Beberapa kali Ahok terlibat duel argumen dengan DPRD DKI Jakarta. Dengan Haji Lulung atau M. Taufik. Yang paling mengemuka tentu soal UPS. Ahok menduga ada anggaran siluman pengadaan UPS untuk sekolah di DKI Jakarta. Faktanya, dia berani menentang. Bahkan menantang. Walau harus berhadapan dengan DPRD. Meginstruksikan bawahannya menghapus anggaran itu. Selain karena tidak tepat sasaran, baginya nominal anggarannya tidak masuk akal. Membengkak.

Ahok berani mengambil jalan berbeda. Di tengah banyak deal bawah meja antara legislatif dan eksekutif, dalam hal UPS Ahok menjelaskan bahwa dirinya bukan bagian dari sistem yang busuk itu. Sistem yang menjunjung hukum di atas meja, namun memancungnya ketika bersepakat di bawah meja.

Belum lagi ketika Ahok keluar dari Gerindra. Dia menampilkan sosok pemimpin milik rakyat. Bukan milik partai. Dia berani keluar dari partai yang mengusungnya ketika mencalonkan diri menjadi wakil gubernur, dulu. Alasannya, Ahok berseberangan dengan Gerindra.

Gerindra dulu mendukung pemilihan kepada daerah melalui DPRD. Ahok dengan keras menentang. Dan memang, ketika itu gerakan penolakan pemilihan kepala daerah oleh DPRD dari akar rumput cukup tinggi. Ahok berada pada rakyat. Baginya, tidak masalah dikatakan kutu loncat di partai, asalkan setia pada konstitusi. Wajar saja, dulu Ahok Golkar, kemudian Gerindra, lalu sekarang masih belum berpartai. Sepertinya belum.

Sikap itu menunjukkan dia ada di sana tidak untuk kepentingan partai. Jarang bukan? Iya, memang jarang orang seperti dia. Kalau dilihat di seluruh Indonesia, seorang kepala daerah yang berani menentang keputusan partai karena bertentangan dengan idealismenya tidak lebih dari hitungan jari tangan kiri. Atau mungkin jari itu terlalu banyak. Itu mungkin satu alasan orang Bali suka dia, karena di Bali juga tak banyak politikus seperti itu. Mungkin saja tidak ada.

Bali Berada di Tengah

Orang Bali sudah selesai dengan dirinya sendiri. Itu alasan berikutnya. Orang Bali boleh jadi masyarakat yang paling toleran di Indonesia. Bergaul ke barat, oke. Pun ketika berbaur ke timur, tidak masalah. Hal ini pernah di-iya-kan oleh seorang dosen saya. Dia mengatakan bahwa orang Bali mudah bergaul ke Indonesia barat ataupun timur. Ada kultur yang berbeda antara barat dan timur. Bali memilih ada di tengah. Merangkul-dirangkul keduanya.

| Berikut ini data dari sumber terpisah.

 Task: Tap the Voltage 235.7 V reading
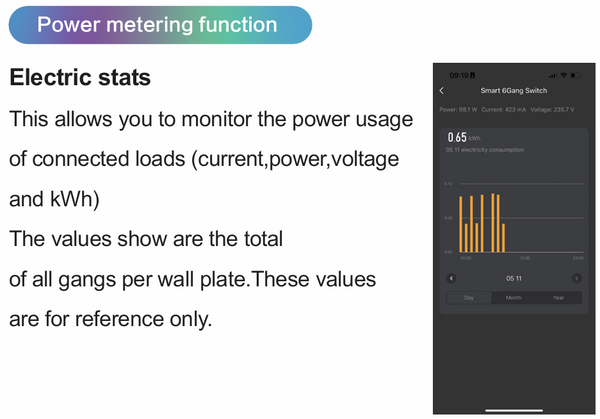pyautogui.click(x=552, y=109)
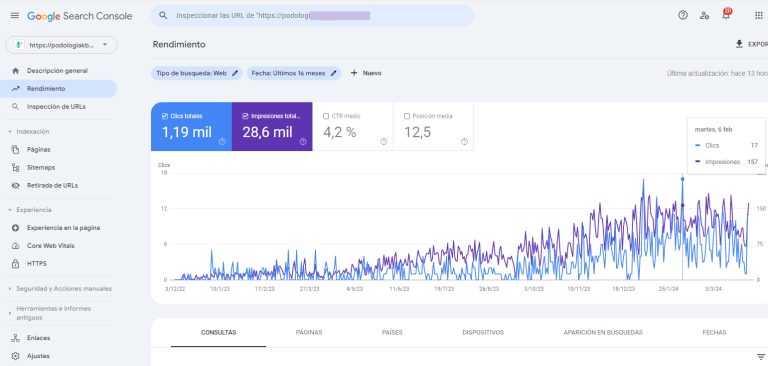This screenshot has width=768, height=366.
Task: Enable the CTR medio checkbox
Action: tap(326, 116)
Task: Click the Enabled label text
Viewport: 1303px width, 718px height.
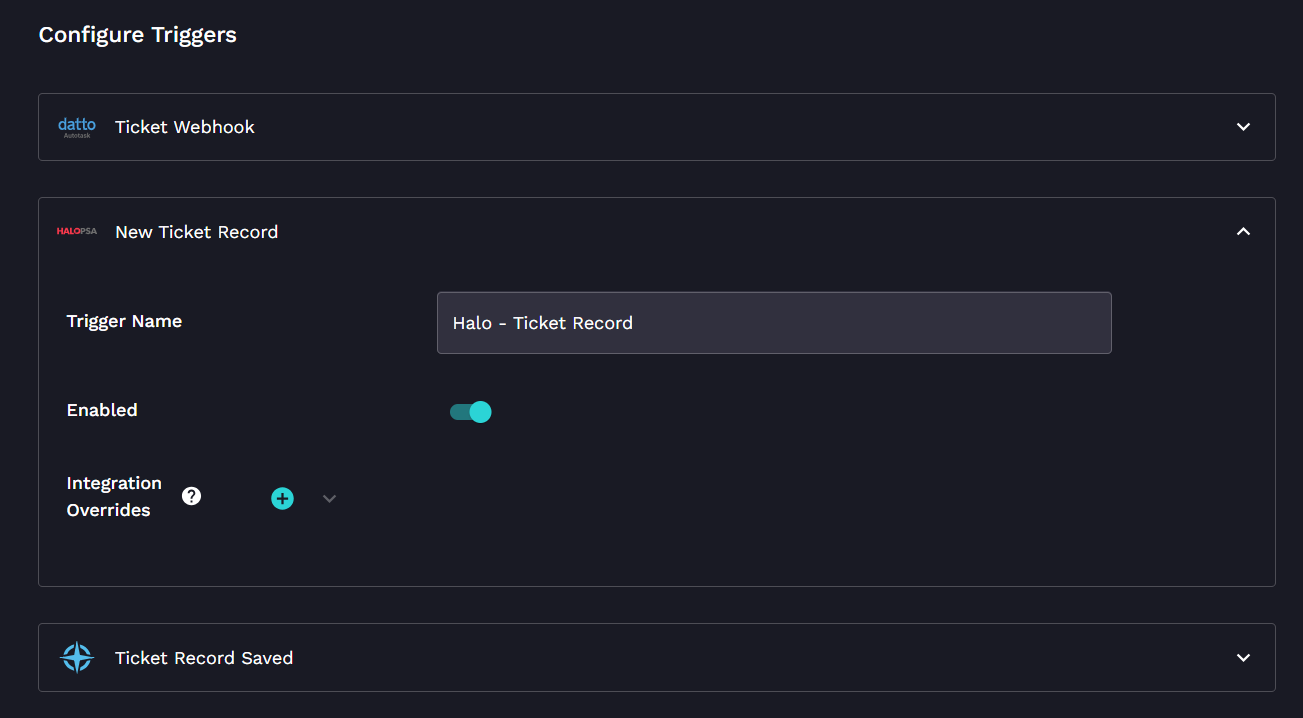Action: pyautogui.click(x=102, y=410)
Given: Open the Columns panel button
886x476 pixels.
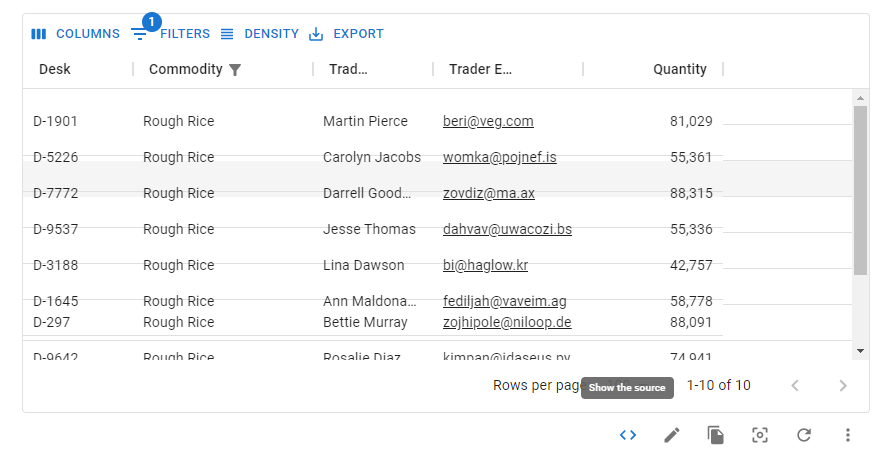Looking at the screenshot, I should pyautogui.click(x=75, y=34).
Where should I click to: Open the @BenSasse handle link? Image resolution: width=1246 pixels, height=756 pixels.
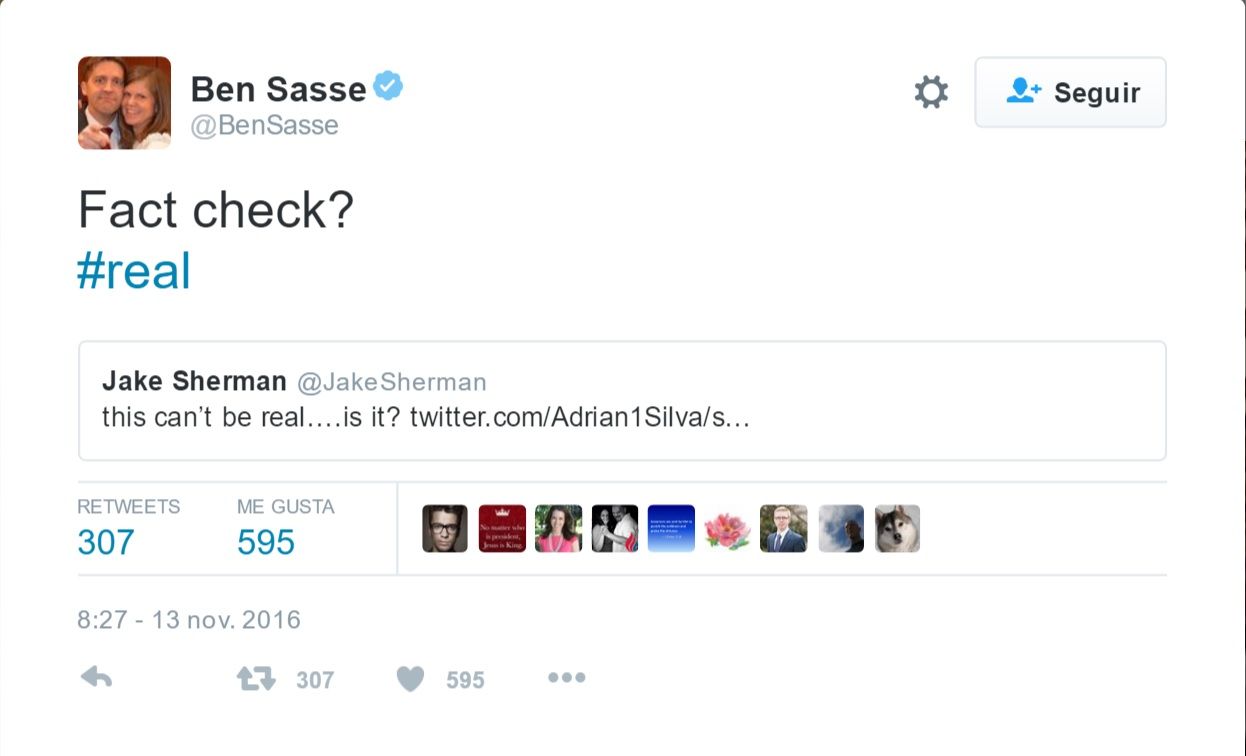tap(264, 126)
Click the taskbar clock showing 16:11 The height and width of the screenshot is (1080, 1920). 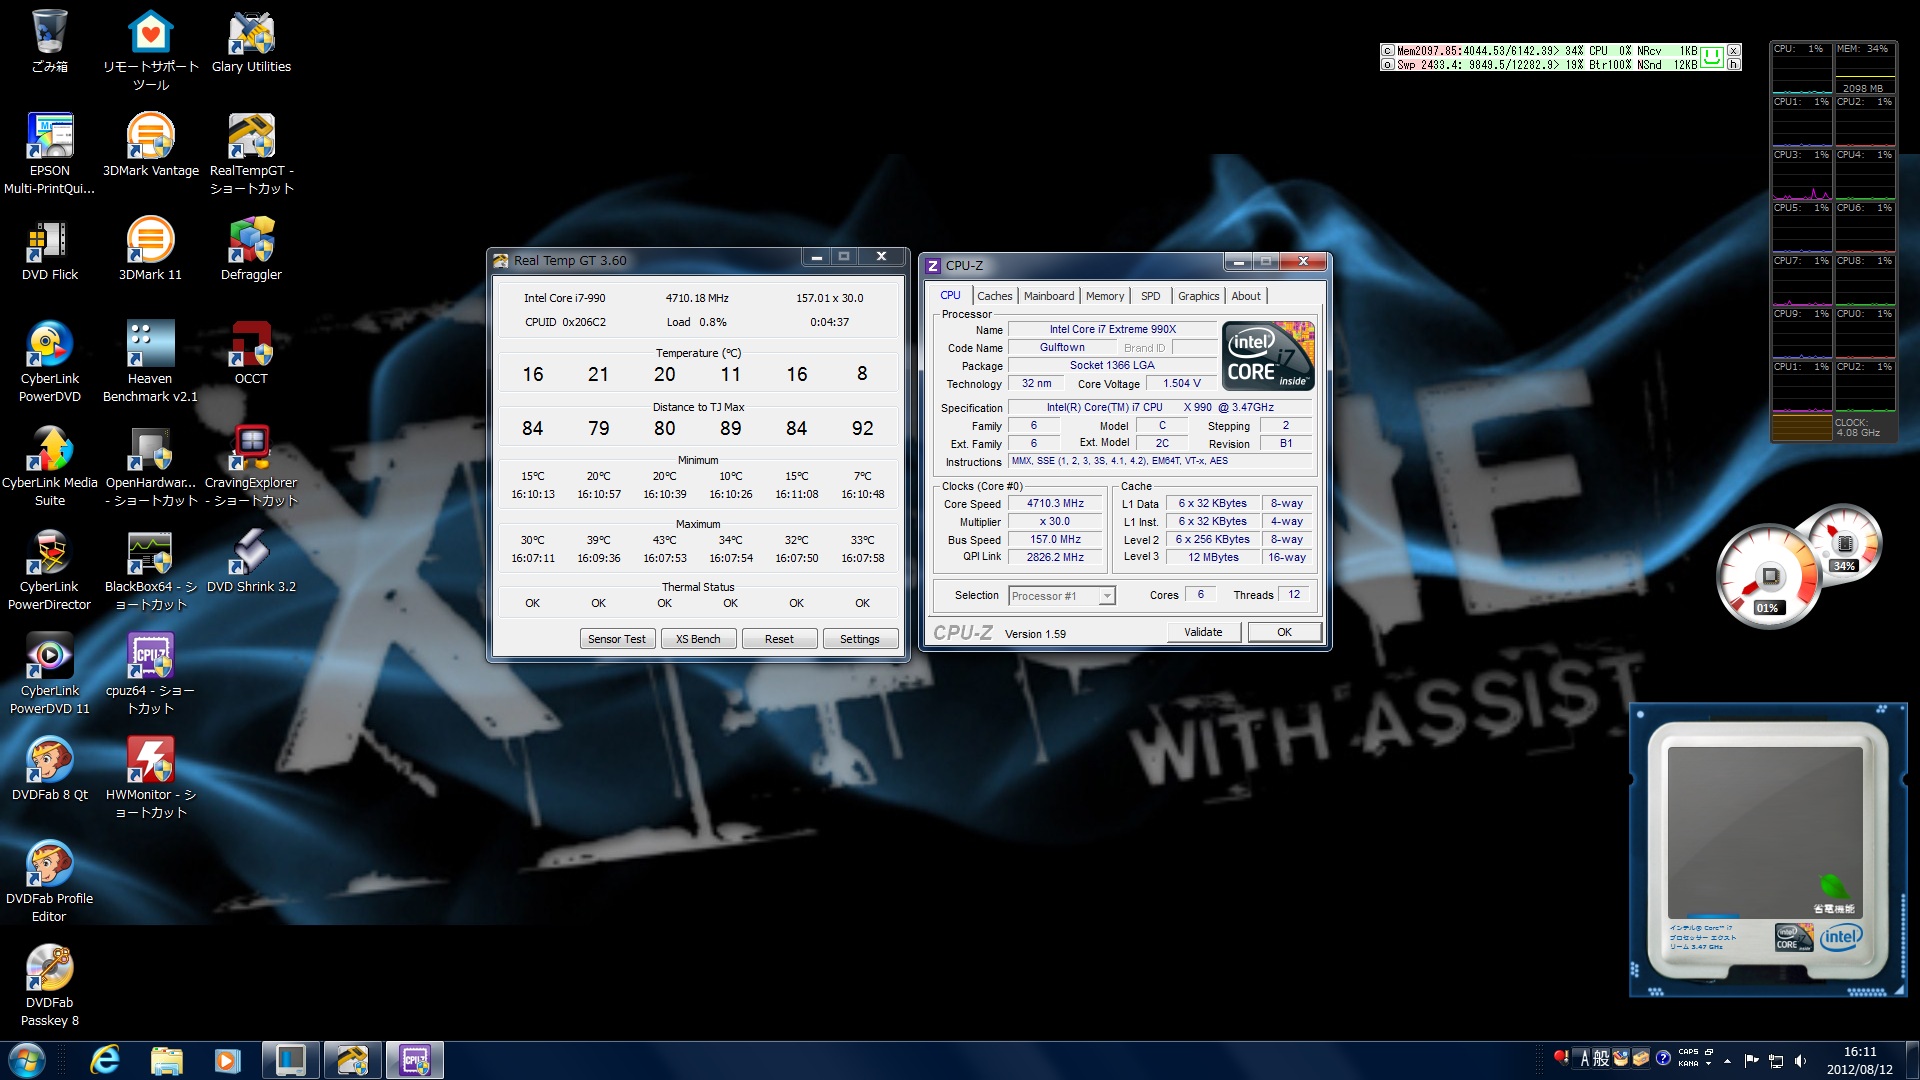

Tidak pernah memandang agama Ahok. Orang Bali tetap menyukainya. Mungkin, bagi kebanyakan orang Bali, itu bukan masalah. Lebih tepatnya bukan hal yang patut dipermasalahakan. Semasih dia menjalankan tugas dengan baik, jujur, dan berpihak pada rakyat, prihal beda agama bukan perkara.

Sejarah mencatat, Bali pernah memiliki gubernur beragama Islam. Namanya Soekarmen. Aman, Bali tetap harmonis.

Berbagai macam terpaan kasus dari tuduhan korupsi hingga penistaan agama menyerang Ahok. Nyatanya kesukaan itu tetap ada. Tidak berkurang. Justru tumbuh. Banyak orang Bali mungkin saja beranggapan saat ini Ahok sedang diserang. Sedang dikriminalisasi. Mereka percaya bahwa Ahok tidak begitu. Tidak korup, juga tidak berniat menista agama. Hal ini bagi saya bukan kesukaan buta.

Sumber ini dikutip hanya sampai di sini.